The Thinking Machine stopped and arose, as if to end the matter. The others arose, too.
“I took you, Mr. Mallory, because you were a detective, and I knew I could force a way into the apartments which I imagined would be locked. I think that’s all.”
“But how did the girl get there?” asked Hatch.
“St. George evidently asked her to come, possibly to pose again. It was a gratification to the girl to do this–a little touch of vanity caused her to pose in the first place. It was this vanity that Willis was fighting so hard, and which led to his threats and his efforts to kill St. George.
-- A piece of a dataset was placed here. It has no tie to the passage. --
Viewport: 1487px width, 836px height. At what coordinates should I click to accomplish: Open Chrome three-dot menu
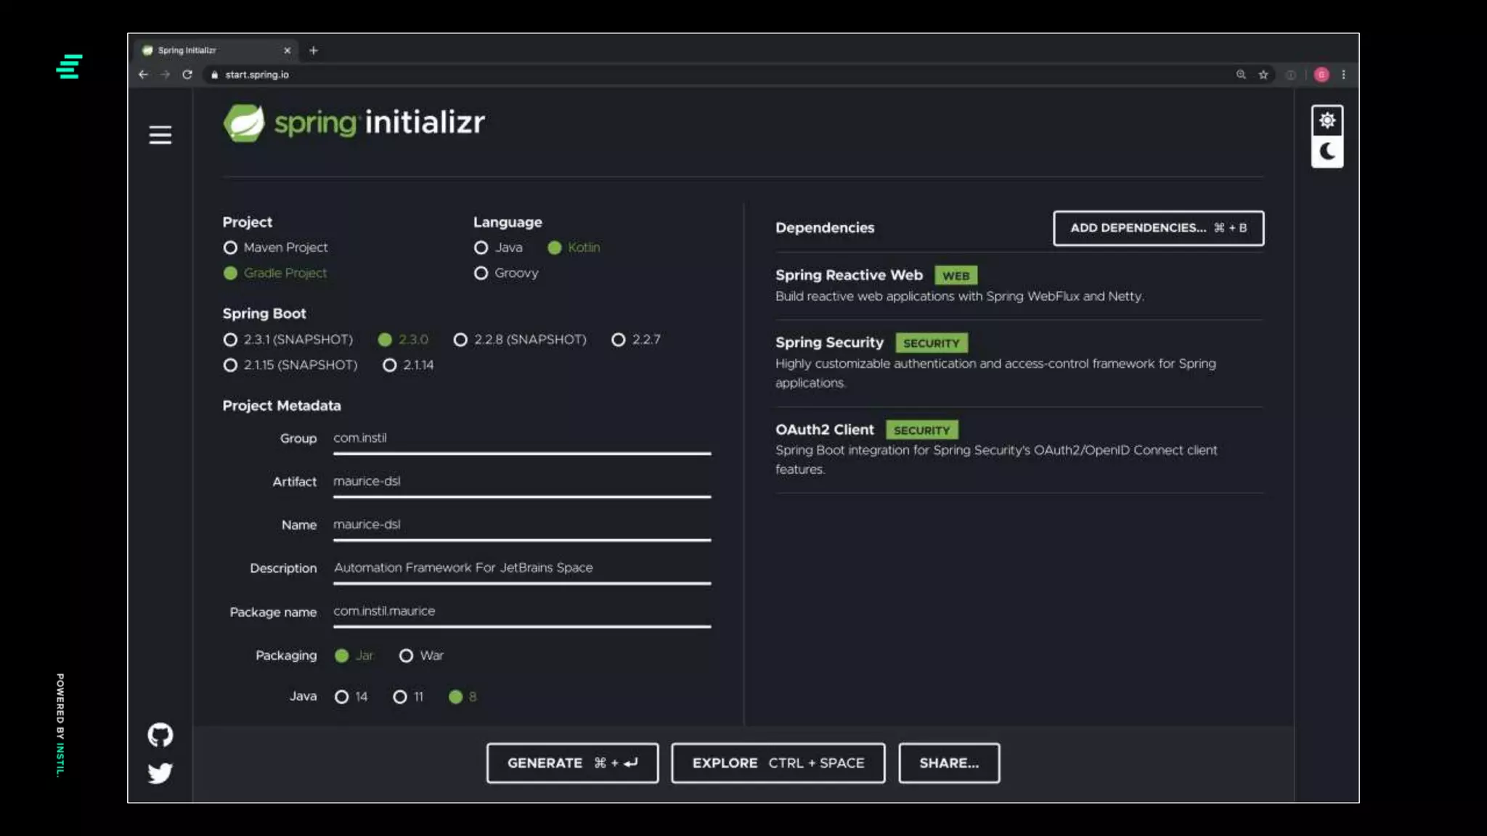pos(1343,75)

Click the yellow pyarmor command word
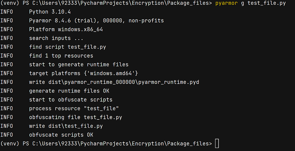(x=226, y=3)
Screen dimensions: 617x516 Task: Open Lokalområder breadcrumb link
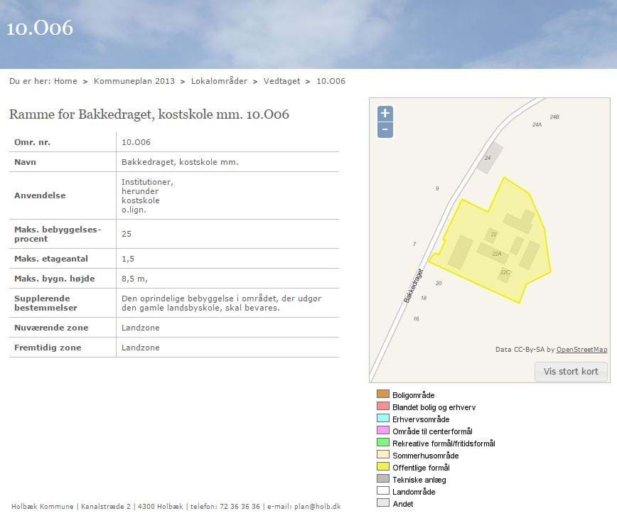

Of course the artist was insane when she came; his frantic love for her led him to make her a prisoner and hold her against her will. You saw how well he did it.”
There was an awed pause. Hatch was rubbing the nap of his hat against his sleeve, thoughtfully. Detective Mallory had nothing to say; it was all said. Both turned as if to go, but the reporter had two more questions.
“I suppose St. George’s case is hopeless?”
“Absolutely. It will end in a few months with his death.”
“And Miss Field?”
“If she is not dead by this time she will recover. Wait a minute.” He went into the next room and they heard the telephone bell jingle. After a time he came out. “She will recover,” he said. “Good-afternoon.”
Wonderingly, Hutchinson Hatch, reporter, and Detective Mallory passed down the street together.